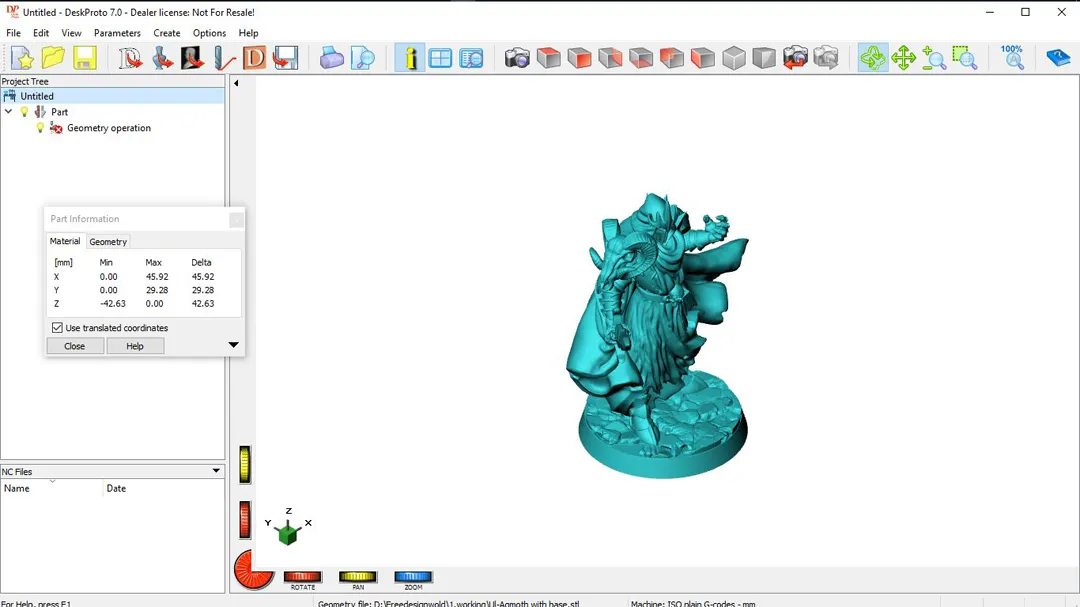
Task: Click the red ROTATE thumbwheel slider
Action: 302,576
——————
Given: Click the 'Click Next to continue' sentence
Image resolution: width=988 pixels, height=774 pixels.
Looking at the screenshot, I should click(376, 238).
——————
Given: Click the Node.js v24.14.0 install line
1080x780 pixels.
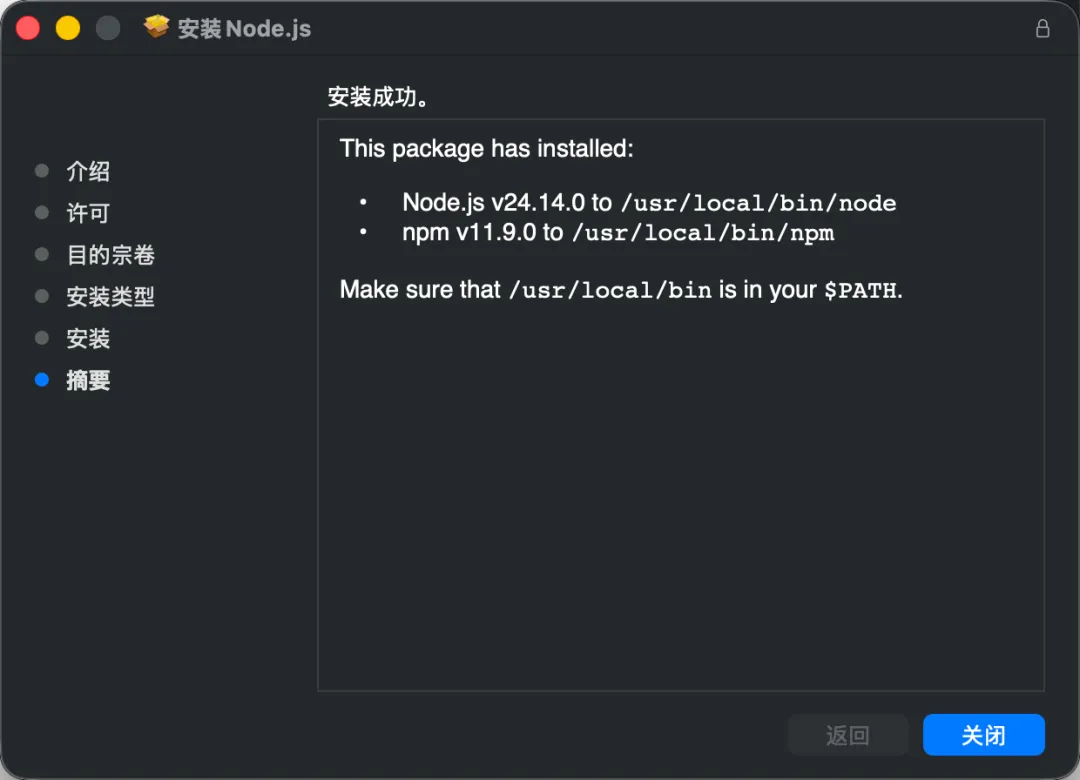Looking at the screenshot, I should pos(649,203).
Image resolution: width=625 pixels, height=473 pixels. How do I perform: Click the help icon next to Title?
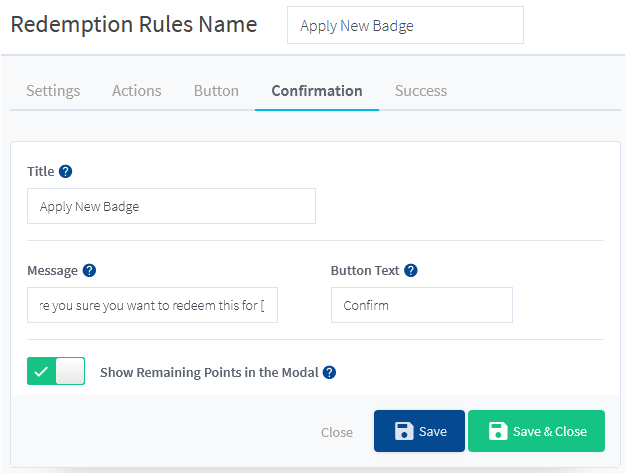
——————
What is being asked:
Wherever the word "Given" appears in the listing above, copy that line.

Expected answer:
Given: Click the 'Click Next to continue' sentence
Given: Click the Node.js v24.14.0 install line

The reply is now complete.